“Please stay on the line to complete a brief survey.” How many times have you been asked that, or something similar, at the end of a customer service call? The question is always something like, “Are you happy with the customer service representative?” … very carefully, significantly, not, “Are you happy with the customer service you received?” or “Did we fix your problem?” No, always a question about the underpaid call-center worker you dealt with. Did they read the script correctly? the question asks. Were they adequately deferential or friendly or apologetic, depending what was called for by the circumstances?
The survey carefully doesn’t ask the question that is at issue nine times out of 10 in a customer service call: Did the company provide the service you needed or a solution to your problems?

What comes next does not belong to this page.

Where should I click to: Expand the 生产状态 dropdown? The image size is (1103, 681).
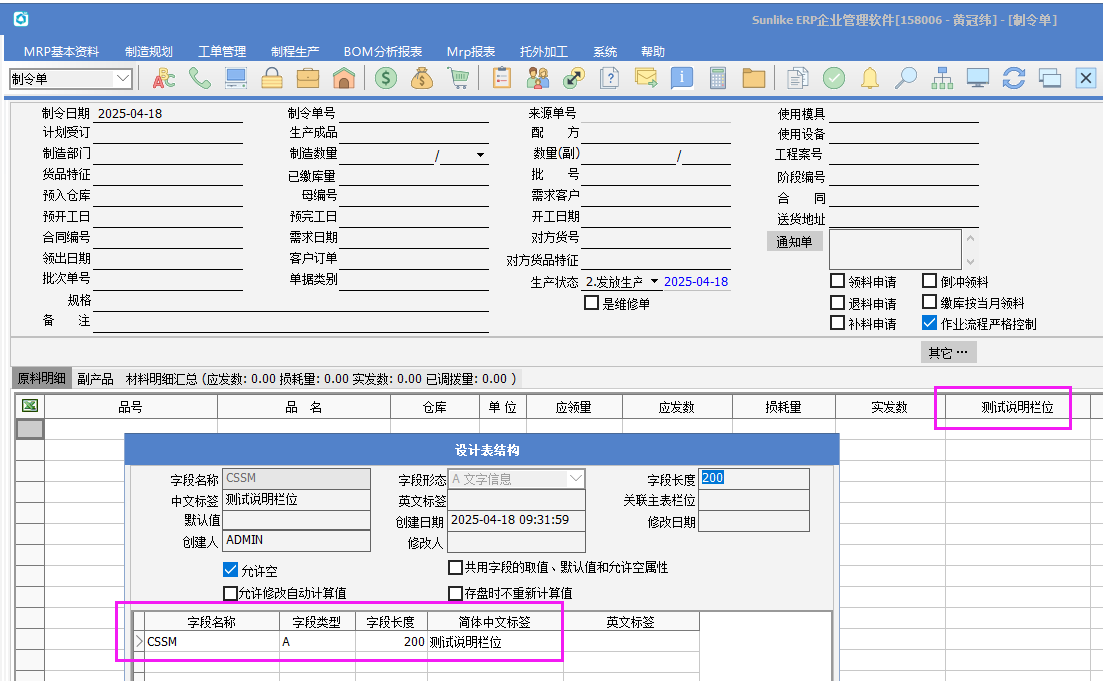(654, 282)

Instead, they invite you to blame a worker they haven’t given the authority to fix things, a worker probably a minimum of four levels of management under anyone who can do more than offer you a small credit for your troubles.
So next time you get one of those surveys, listen carefully to what’s being asked, and think about who’s responsible for any frustration you may be feeling. Is it the person on the other end of the line, reading a script and being recorded for quality and training purposes? Or is it the company that’s taking a month to get you the replacement part on the broken order they shipped you? If it’s the latter, are they giving you an opportunity to say so in their survey? Are they connecting you to anyone who can do something more than apologize?
If you have a complaint with the company, don’t try to use the company’s survey against it—that’s just going to be pinned on the worker the company didn’t give the authority to help you. Write to the company with a very specific complaint, tweet it, Facebook it, write to the Better Business Bureau or your state attorney general or the Consumer Financial Protection Bureau. But don’t fall for their set-up of a fall guy.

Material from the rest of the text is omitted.